A inauguração do Banco Vermelho também ocorre no contexto da aprovação da resolução do Conselho Universitário n.º 266, de 21/01/2026, que institui normas para a efetividade da política de prevenção e combate ao assédio moral, sexual, discriminações e outras violências, principalmente no que se refere a mulheres, população negra, indígena, pessoas com deficiência e LGBTQIAPN+ no âmbito da Ufac em local físico ou virtual relacionado.
No campus Floresta, em Cruzeiro do Sul, a inauguração do Banco Vermelho contou com a participação da coordenadora do Centro de Referência Brasileiro da Mulher, Anequele Monteiro.

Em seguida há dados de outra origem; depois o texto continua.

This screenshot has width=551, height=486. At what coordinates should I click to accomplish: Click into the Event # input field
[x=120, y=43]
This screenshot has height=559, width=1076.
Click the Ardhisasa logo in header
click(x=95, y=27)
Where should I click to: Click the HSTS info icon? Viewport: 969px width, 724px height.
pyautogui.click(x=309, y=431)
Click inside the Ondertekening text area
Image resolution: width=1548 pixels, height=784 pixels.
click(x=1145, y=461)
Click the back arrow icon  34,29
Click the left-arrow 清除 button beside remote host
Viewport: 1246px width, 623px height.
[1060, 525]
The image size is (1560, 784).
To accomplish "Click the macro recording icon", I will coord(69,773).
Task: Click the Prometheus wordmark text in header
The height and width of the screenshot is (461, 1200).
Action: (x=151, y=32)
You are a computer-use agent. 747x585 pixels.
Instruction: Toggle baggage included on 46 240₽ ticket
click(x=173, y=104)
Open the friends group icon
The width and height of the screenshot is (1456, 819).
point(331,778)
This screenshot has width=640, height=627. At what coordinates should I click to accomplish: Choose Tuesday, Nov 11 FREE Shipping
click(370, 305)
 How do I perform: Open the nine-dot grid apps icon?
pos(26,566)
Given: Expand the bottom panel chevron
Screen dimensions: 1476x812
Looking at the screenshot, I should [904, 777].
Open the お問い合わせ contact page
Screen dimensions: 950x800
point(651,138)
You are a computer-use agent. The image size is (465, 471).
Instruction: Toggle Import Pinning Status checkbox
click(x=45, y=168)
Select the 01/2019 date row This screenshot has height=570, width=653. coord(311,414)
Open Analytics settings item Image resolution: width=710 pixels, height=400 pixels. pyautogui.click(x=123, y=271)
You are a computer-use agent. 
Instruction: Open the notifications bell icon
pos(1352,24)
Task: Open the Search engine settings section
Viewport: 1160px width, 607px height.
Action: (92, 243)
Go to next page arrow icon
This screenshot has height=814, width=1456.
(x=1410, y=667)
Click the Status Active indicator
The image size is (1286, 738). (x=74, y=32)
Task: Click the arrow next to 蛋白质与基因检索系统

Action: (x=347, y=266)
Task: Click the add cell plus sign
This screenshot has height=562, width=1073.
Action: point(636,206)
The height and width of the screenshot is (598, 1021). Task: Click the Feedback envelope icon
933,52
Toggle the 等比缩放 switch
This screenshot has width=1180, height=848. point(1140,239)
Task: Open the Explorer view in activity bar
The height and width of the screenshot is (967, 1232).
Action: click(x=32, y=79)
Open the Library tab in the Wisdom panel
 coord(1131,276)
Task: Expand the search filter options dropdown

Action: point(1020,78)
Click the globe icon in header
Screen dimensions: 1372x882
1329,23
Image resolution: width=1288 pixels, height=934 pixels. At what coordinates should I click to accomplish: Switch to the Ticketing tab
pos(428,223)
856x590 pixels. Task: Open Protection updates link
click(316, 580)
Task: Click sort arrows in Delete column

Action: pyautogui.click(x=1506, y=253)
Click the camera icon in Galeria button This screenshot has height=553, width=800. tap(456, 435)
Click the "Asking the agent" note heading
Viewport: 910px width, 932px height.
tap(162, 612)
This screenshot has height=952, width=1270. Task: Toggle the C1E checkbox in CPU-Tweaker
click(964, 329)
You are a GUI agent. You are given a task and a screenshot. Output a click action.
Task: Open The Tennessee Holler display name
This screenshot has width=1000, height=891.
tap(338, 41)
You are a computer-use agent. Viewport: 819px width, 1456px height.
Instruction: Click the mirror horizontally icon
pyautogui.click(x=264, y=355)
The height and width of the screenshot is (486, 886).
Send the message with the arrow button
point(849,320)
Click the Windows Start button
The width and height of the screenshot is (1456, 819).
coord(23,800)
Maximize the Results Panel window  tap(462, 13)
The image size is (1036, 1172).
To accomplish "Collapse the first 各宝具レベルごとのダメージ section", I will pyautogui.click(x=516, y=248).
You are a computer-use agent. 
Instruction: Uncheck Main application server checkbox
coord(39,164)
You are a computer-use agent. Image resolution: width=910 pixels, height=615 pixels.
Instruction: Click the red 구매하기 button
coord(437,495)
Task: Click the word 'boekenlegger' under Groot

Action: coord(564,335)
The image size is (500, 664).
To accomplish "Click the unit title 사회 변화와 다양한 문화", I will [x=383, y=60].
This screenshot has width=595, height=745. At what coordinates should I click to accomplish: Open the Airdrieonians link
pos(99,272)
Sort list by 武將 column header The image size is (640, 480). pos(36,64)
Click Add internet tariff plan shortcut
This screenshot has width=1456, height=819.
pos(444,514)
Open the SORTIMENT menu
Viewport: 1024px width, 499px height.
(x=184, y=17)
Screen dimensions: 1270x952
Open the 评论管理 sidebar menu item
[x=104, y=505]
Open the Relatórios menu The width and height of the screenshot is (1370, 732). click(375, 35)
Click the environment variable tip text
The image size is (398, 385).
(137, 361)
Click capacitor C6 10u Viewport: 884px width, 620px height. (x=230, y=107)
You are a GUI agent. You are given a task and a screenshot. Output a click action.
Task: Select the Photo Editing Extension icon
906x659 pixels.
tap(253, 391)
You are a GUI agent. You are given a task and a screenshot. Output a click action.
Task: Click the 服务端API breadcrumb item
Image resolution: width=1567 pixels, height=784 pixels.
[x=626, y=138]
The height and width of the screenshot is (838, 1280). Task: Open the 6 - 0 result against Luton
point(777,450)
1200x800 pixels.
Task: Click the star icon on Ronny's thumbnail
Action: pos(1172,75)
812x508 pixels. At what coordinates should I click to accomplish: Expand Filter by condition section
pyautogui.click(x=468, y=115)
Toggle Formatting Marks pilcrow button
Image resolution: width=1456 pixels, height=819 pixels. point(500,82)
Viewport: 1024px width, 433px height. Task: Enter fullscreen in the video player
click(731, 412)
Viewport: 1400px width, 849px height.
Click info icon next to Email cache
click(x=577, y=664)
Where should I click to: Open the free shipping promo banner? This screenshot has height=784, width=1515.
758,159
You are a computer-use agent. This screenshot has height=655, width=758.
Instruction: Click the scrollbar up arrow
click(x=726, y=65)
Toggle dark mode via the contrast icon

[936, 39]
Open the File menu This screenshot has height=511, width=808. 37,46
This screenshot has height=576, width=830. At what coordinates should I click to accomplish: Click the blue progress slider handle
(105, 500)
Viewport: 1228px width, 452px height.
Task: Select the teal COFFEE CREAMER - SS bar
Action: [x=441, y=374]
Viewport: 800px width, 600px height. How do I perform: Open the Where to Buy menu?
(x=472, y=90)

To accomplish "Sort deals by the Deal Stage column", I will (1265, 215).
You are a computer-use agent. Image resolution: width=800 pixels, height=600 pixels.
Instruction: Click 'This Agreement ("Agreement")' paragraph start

Participaram da solenidade, no campus-sede, a pró-reitora de Desenvolvimento e Gestão de Pessoas, Filomena Maria Cruz; a pró-reitora de Graduação, Ednaceli Damasceno; a pró-reitora de Pesquisa e Pós-Graduação, Margarida Carvalho; a coordenadora do projeto de extensão Infância Segura, Alcione Groff; o secretário de Estado de Saúde, Pedro Pascoal; a defensora pública e chefe do Núcleo de Promoção da Defesa dos Direitos Humanos da Mulher, Diversidade Sexual e Gênero da DPE-AC, Clara Rúbia Roque; e o chefe do Centro de Apoio Operacional de Proteção à Mulher do MP-AC, Victor Augusto Silva.